• [Study text]
※ ※ ※

From Optimizing for People to Optimizing for Machines Why large language models are increasingly fine-tuned to fit into agentic workflows

Published
Reading time
3 min read
Man with tools says, “I optimized for tool use!” Woman at computer replies, “Should’ve optimized for computer use!”

Dear friends,

Large language models (LLMs) are typically optimized to answer peoples’ questions. But there is a trend toward models also being optimized to fit into agentic workflows. This will give a huge boost to agentic performance!

Following ChatGPT’s breakaway success at answering questions, a lot of LLM development focused on providing a good consumer experience. So LLMs were tuned to answer questions (“Why did Shakespeare write Macbeth?”) or follow human-provided instructions (“Explain why Shakespeare wrote Macbeth”). A large fraction of the datasets for instruction tuning guide models to provide more helpful responses to human-written questions and instructions of the sort one might ask a consumer-facing LLM like those offered by the web interfaces of ChatGPT, Claude, or Gemini.

But agentic workloads call on different behaviors. Rather than directly generating responses for consumers, AI software may use a model in part of an iterative workflow to reflect on its own output, use tools, write plans, and collaborate in a multi-agent setting. Major model makers are increasingly optimizing models to be used in AI agents as well.

Take tool use (or function calling). If an LLM is asked about the current weather, it won’t be able to derive the information needed from its training data. Instead, it might generate a request for an API call to get that information. Even before GPT-4 natively supported function calls, application developers were already using LLMs to generate function calls, but by writing more complex prompts (such as variations of ReAct prompts) that tell the LLM what functions are available and then have the LLM generate a string that a separate software routine parses (perhaps with regular expressions) to figure out if it wants to call a function. Generating such calls became much more reliable after GPT-4 and then many other models natively supported function calling. Today, LLMs can decide to call functions to search for information for retrieval-augmented generation (RAG), execute code,  send emails, place orders online, and much more.

※ ※ ※

• [Saved data rows]
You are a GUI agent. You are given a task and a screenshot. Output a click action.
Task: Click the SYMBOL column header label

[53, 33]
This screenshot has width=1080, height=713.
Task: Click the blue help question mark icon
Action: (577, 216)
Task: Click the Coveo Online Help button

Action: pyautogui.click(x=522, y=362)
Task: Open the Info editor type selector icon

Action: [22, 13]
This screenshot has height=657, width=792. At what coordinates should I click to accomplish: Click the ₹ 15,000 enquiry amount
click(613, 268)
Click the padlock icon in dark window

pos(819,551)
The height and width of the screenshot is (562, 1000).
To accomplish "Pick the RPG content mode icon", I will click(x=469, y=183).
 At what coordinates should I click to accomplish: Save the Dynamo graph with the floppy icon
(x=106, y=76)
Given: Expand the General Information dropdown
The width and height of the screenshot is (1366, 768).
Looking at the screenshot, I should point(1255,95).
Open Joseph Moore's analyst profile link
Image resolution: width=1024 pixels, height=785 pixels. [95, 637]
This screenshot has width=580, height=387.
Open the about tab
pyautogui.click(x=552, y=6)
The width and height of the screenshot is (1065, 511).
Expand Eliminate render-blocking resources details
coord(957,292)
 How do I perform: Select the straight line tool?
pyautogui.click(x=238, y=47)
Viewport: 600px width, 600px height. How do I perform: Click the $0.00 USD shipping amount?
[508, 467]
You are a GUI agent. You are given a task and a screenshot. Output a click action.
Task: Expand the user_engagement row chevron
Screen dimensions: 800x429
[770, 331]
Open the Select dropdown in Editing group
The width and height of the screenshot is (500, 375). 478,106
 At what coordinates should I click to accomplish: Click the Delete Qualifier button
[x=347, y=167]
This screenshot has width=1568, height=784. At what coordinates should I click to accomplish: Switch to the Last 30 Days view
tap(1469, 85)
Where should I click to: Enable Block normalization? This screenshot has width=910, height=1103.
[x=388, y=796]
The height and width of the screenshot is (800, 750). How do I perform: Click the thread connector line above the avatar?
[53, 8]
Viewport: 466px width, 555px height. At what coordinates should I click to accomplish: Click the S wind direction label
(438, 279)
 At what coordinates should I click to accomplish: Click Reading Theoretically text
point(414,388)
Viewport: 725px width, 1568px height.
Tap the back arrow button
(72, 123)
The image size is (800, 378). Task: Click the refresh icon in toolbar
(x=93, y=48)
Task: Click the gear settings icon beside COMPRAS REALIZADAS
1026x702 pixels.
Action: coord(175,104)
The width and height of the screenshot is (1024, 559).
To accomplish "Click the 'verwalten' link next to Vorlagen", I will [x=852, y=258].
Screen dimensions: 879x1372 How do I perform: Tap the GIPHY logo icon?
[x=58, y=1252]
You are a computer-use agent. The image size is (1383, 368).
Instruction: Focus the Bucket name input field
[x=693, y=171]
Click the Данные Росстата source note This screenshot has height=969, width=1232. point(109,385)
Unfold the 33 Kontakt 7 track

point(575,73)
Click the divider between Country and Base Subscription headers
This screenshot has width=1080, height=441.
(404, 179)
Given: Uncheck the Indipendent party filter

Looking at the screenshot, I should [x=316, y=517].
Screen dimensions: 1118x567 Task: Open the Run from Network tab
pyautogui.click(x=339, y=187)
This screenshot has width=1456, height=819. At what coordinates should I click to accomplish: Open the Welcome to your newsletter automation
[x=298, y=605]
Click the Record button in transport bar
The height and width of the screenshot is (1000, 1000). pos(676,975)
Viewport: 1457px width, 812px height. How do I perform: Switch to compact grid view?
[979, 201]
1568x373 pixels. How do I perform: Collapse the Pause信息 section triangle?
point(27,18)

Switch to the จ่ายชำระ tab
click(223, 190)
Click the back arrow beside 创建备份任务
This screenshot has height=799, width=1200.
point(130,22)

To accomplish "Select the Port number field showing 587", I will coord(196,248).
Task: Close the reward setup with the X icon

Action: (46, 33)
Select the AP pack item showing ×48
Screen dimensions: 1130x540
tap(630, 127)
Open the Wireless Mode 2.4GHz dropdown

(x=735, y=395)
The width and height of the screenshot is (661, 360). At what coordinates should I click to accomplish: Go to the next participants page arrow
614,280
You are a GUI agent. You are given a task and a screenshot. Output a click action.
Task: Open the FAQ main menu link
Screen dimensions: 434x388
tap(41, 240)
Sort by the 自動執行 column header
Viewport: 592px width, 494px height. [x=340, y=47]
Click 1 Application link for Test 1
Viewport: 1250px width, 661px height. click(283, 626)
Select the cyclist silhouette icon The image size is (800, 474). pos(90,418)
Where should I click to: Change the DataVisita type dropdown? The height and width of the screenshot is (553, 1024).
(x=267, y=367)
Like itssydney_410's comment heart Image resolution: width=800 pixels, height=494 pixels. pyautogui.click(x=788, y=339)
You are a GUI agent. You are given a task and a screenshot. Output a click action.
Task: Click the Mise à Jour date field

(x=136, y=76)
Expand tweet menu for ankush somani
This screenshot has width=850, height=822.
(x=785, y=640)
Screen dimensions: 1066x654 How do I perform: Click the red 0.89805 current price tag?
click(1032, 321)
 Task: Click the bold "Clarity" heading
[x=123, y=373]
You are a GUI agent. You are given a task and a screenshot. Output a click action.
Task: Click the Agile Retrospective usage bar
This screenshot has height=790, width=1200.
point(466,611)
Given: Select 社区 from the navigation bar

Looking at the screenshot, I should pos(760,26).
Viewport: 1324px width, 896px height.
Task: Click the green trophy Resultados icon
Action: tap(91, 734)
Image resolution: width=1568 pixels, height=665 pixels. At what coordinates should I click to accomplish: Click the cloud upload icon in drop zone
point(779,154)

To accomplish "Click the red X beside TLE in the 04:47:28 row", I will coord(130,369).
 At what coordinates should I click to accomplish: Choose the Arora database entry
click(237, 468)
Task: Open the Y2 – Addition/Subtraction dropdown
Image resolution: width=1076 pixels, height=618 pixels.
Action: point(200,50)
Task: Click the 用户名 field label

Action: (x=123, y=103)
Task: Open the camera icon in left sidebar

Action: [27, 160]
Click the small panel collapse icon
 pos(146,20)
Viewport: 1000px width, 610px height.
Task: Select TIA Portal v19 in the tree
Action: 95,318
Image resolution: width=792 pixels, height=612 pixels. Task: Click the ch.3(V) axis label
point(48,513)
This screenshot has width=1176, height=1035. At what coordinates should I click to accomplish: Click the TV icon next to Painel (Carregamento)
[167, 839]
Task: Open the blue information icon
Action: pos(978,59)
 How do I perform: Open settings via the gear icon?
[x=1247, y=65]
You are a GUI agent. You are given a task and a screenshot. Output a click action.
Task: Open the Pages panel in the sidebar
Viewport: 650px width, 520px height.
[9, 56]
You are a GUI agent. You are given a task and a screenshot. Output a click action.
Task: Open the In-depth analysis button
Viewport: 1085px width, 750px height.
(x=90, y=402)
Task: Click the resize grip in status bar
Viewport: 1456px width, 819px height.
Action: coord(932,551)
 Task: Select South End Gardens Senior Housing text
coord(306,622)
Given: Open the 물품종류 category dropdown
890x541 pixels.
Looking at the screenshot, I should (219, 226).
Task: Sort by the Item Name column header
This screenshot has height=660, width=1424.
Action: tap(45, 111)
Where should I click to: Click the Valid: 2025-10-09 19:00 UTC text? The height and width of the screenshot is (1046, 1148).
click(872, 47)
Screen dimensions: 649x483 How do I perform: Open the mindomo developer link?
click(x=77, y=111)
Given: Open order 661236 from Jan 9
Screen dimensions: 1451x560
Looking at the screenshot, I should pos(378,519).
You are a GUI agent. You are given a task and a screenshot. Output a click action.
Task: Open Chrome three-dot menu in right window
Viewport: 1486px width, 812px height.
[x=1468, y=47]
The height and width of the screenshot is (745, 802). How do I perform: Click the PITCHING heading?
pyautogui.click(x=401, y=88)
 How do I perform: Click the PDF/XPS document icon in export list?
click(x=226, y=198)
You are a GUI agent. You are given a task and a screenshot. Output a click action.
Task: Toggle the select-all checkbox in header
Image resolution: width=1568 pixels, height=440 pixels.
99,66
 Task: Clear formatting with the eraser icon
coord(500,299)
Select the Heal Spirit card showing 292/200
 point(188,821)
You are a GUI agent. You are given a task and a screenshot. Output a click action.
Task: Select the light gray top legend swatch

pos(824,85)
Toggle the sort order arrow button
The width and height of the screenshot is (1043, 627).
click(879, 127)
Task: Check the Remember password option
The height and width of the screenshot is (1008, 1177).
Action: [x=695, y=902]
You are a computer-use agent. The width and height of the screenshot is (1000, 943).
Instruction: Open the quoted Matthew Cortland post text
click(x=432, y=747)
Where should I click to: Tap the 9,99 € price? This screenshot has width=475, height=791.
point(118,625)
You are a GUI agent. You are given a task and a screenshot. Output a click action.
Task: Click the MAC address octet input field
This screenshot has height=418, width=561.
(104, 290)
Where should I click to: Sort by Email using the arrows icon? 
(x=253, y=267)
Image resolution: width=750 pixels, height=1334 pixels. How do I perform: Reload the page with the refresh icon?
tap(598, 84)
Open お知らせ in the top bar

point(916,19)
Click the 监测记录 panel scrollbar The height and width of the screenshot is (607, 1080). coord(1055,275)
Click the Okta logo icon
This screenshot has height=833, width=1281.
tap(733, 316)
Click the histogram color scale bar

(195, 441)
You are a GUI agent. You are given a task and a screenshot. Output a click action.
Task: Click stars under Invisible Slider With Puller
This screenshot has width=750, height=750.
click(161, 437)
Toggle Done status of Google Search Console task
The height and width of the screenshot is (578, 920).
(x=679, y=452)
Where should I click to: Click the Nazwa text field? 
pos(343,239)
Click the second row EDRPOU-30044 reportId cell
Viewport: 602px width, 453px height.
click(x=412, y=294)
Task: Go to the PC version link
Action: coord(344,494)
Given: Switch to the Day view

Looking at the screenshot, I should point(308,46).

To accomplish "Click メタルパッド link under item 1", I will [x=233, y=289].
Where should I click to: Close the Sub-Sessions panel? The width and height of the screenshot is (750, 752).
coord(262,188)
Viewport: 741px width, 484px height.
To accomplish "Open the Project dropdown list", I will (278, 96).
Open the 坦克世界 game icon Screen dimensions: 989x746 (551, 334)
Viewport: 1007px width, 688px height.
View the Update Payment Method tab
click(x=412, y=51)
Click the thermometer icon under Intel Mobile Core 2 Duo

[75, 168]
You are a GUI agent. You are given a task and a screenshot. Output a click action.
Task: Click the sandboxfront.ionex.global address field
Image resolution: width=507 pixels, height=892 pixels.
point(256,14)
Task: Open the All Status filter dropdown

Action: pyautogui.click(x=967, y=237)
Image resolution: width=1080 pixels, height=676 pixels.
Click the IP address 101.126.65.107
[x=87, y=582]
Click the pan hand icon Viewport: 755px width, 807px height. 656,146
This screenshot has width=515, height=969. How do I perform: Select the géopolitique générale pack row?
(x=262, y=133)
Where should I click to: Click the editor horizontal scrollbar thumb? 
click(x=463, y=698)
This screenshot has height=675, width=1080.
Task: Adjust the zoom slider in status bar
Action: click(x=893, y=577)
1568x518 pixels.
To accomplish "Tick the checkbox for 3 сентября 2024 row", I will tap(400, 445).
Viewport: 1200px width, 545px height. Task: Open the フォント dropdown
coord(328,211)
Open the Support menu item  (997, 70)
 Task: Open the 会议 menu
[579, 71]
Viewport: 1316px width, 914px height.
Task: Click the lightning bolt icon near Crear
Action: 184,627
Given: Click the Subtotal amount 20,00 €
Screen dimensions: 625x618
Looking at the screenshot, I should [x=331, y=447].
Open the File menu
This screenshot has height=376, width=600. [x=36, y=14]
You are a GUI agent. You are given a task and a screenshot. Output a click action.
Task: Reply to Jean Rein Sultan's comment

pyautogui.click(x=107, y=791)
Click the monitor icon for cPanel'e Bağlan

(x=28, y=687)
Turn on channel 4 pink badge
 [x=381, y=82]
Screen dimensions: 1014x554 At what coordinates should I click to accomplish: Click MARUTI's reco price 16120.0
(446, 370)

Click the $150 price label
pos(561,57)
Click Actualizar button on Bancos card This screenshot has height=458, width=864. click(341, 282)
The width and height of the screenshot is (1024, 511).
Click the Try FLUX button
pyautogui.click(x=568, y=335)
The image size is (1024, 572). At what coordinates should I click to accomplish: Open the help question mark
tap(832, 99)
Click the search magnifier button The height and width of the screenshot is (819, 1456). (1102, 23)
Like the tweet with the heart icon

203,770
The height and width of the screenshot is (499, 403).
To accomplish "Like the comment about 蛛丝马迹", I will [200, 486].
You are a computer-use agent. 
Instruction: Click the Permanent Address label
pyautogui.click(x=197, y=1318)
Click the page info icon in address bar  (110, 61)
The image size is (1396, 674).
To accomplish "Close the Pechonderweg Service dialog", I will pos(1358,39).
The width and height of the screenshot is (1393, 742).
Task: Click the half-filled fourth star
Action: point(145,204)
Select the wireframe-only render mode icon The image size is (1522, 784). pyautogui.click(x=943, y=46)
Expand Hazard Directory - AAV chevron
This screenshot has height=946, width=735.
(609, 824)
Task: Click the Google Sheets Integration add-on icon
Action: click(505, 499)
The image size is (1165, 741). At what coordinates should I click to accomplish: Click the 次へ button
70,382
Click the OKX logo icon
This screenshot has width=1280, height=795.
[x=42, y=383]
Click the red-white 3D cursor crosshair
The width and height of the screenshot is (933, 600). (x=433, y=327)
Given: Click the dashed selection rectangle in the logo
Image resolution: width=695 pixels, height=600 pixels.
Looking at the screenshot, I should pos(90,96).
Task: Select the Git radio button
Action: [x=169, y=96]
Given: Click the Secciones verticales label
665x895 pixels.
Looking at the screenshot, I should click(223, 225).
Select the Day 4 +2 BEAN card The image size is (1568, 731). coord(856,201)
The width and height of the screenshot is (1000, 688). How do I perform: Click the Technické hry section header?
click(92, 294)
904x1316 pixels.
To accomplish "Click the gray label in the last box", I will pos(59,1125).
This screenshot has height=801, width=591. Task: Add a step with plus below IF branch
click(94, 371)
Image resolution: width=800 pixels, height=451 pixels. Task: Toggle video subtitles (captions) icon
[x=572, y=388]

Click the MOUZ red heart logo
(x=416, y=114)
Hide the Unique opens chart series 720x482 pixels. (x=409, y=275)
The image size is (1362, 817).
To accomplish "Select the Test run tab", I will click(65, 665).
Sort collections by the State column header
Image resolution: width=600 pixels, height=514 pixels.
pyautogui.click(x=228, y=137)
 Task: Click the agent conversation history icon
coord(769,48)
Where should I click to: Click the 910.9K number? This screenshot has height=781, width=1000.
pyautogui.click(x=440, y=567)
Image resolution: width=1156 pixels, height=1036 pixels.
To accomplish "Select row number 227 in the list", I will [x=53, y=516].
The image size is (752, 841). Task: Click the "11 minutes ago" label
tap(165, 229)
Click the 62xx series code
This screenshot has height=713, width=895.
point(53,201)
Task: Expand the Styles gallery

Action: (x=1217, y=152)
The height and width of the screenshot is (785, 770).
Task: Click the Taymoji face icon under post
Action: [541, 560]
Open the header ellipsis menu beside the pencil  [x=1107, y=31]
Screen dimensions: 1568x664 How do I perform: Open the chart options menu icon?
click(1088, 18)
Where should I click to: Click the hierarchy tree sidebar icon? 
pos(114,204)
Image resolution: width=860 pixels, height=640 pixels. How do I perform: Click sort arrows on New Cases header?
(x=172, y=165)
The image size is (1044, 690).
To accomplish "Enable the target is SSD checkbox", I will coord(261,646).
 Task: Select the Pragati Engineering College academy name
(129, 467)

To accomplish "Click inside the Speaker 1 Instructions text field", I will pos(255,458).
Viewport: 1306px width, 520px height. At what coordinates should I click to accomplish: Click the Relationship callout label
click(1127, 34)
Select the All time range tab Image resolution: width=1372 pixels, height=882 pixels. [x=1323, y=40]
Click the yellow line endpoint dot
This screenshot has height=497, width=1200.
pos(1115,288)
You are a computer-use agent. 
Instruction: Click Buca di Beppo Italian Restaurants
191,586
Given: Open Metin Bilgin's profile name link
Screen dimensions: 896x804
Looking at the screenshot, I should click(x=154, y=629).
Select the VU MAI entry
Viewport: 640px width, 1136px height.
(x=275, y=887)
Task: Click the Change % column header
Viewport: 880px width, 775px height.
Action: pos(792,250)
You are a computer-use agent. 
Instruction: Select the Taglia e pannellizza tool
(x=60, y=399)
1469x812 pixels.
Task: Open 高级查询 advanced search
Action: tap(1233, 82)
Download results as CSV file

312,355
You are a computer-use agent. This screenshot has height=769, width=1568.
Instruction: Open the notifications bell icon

※ ※ ※

• [Problem] Please copy the LLM article from "Following ChatGPT’s breakaway" to "Claude, or Gemini.", renaming "Macbeth" as "Hamlet" wherever it appears.

• [Result of the exercise]
Following ChatGPT’s breakaway success at answering questions, a lot of LLM development focused on providing a good consumer experience. So LLMs were tuned to answer questions (“Why did Shakespeare write Hamlet?”) or follow human-provided instructions (“Explain why Shakespeare wrote Hamlet”). A large fraction of the datasets for instruction tuning guide models to provide more helpful responses to human-written questions and instructions of the sort one might ask a consumer-facing LLM like those offered by the web interfaces of ChatGPT, Claude, or Gemini.